**Material:**

START

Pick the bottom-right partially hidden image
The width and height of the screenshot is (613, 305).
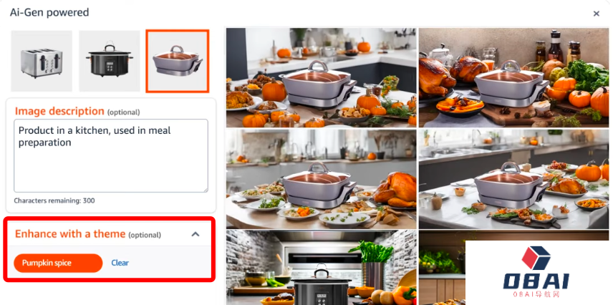coord(442,268)
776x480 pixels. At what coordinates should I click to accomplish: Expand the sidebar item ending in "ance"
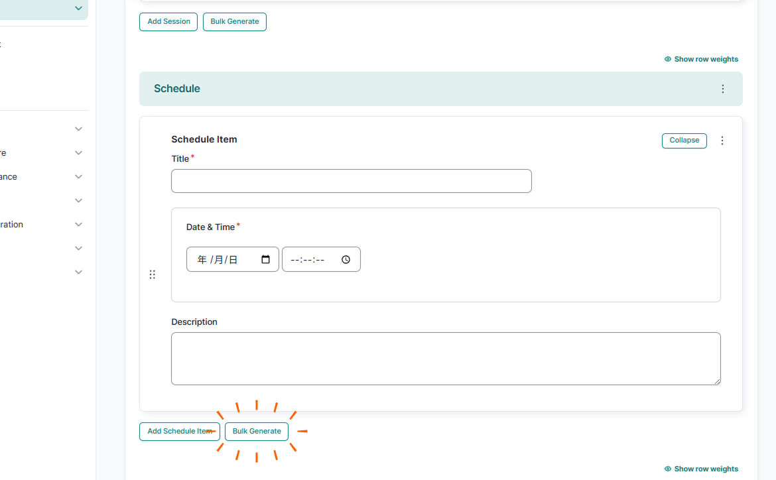pyautogui.click(x=78, y=177)
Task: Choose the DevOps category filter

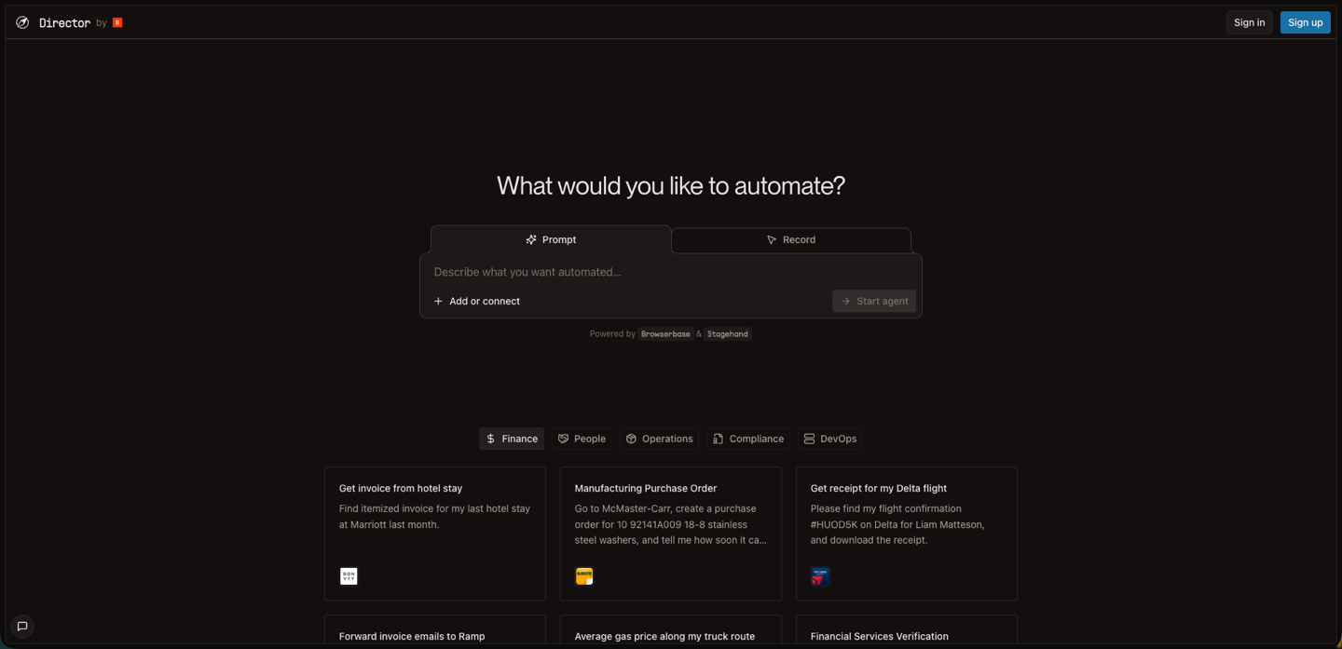Action: pos(829,439)

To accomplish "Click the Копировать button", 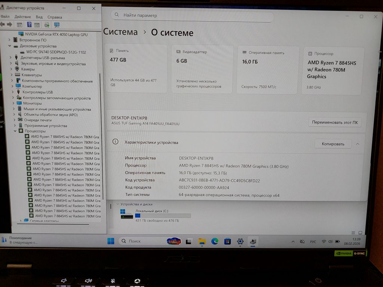I will 333,144.
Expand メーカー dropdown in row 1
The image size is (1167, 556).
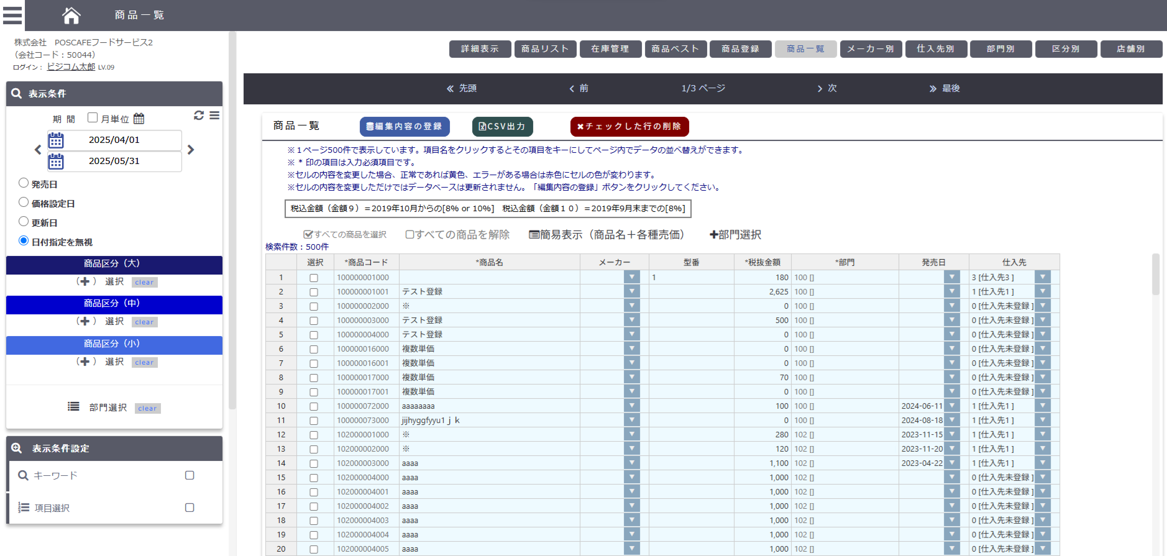pos(632,277)
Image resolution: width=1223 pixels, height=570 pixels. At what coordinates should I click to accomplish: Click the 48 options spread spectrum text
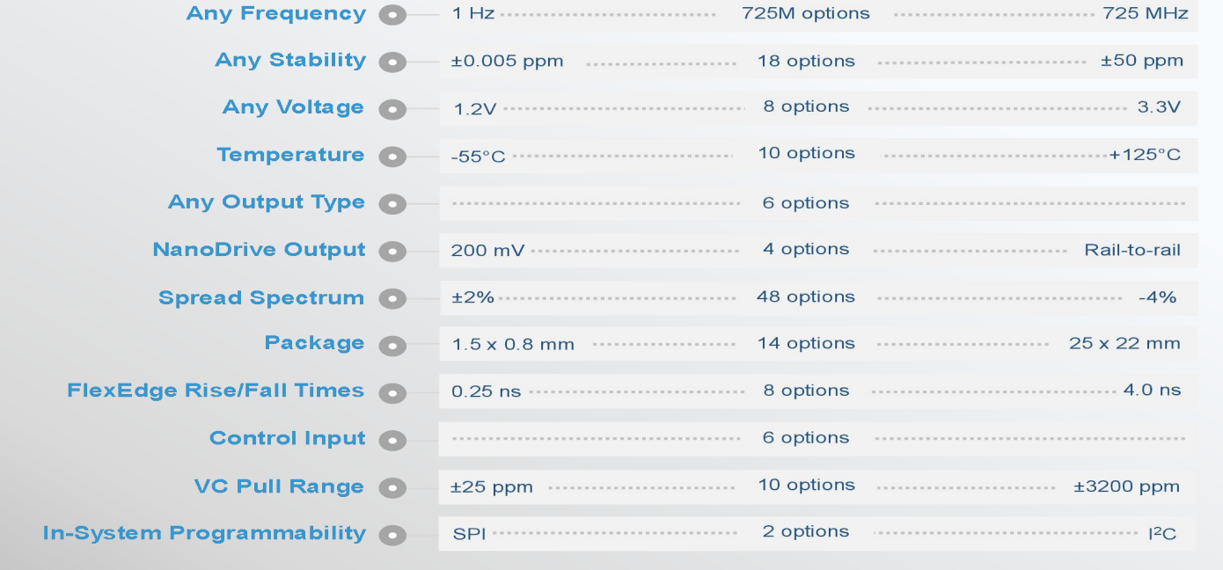click(x=805, y=297)
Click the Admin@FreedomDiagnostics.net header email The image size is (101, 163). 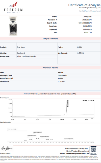[90, 11]
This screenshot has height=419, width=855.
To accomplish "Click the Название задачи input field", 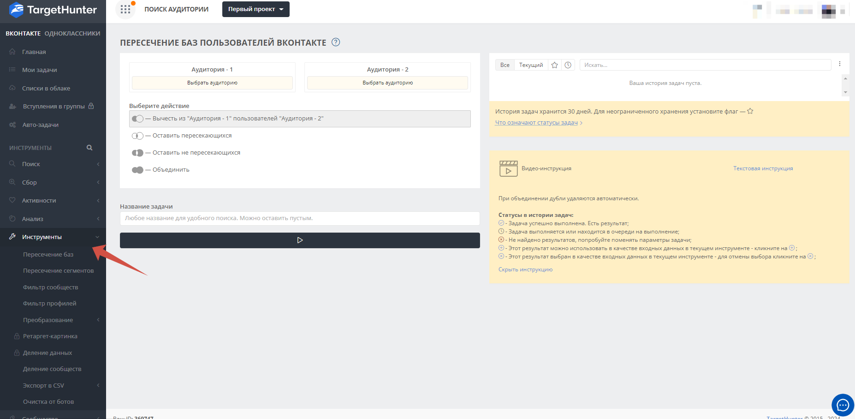I will click(300, 218).
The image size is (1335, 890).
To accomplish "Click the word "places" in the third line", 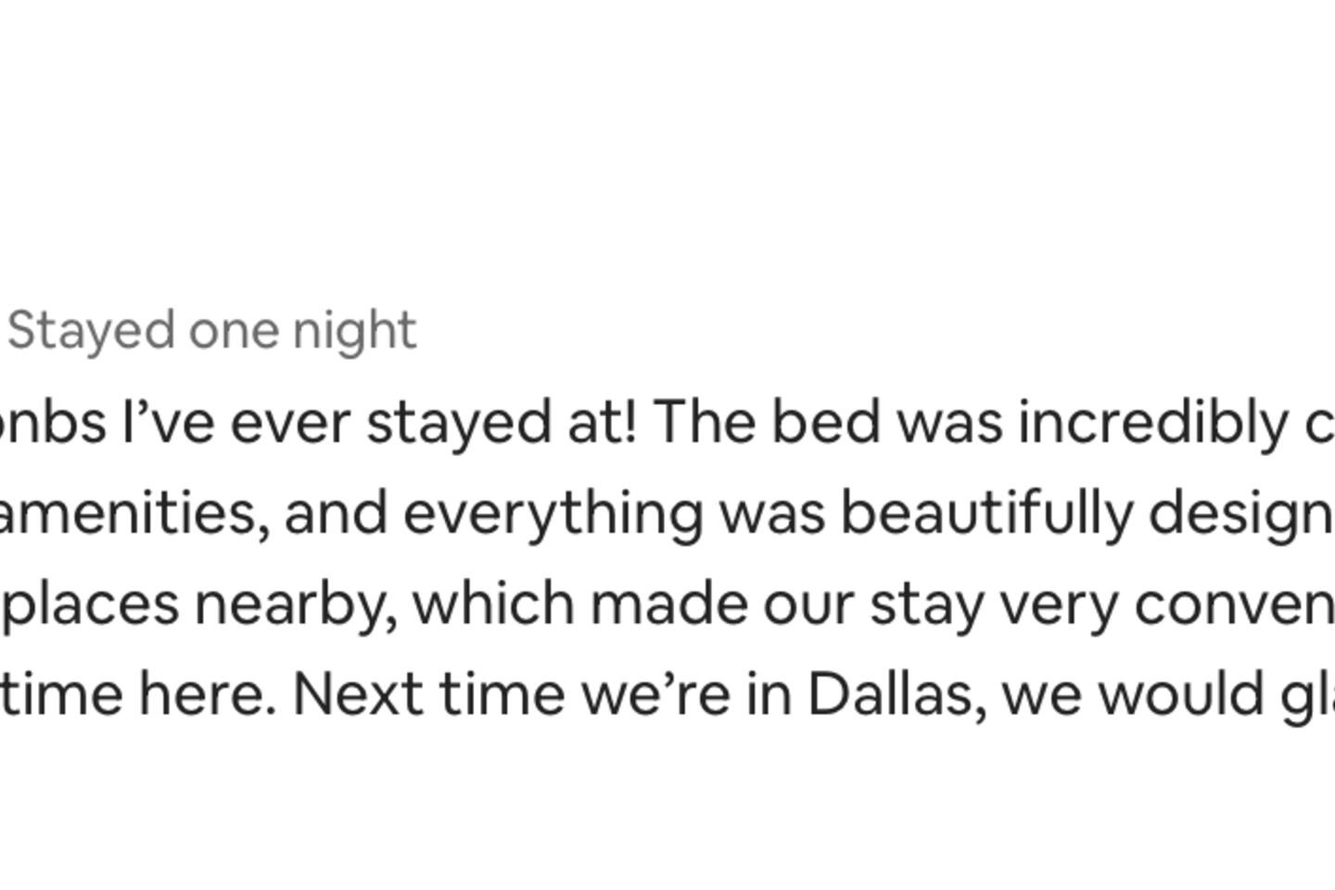I will tap(90, 605).
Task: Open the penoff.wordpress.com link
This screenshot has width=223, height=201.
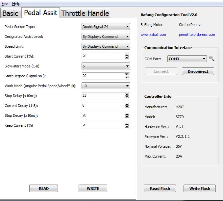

END

**Exercise requirements:** How many lines in the items above contain the word "should"? Reply with the number alone.

**Task response:** 2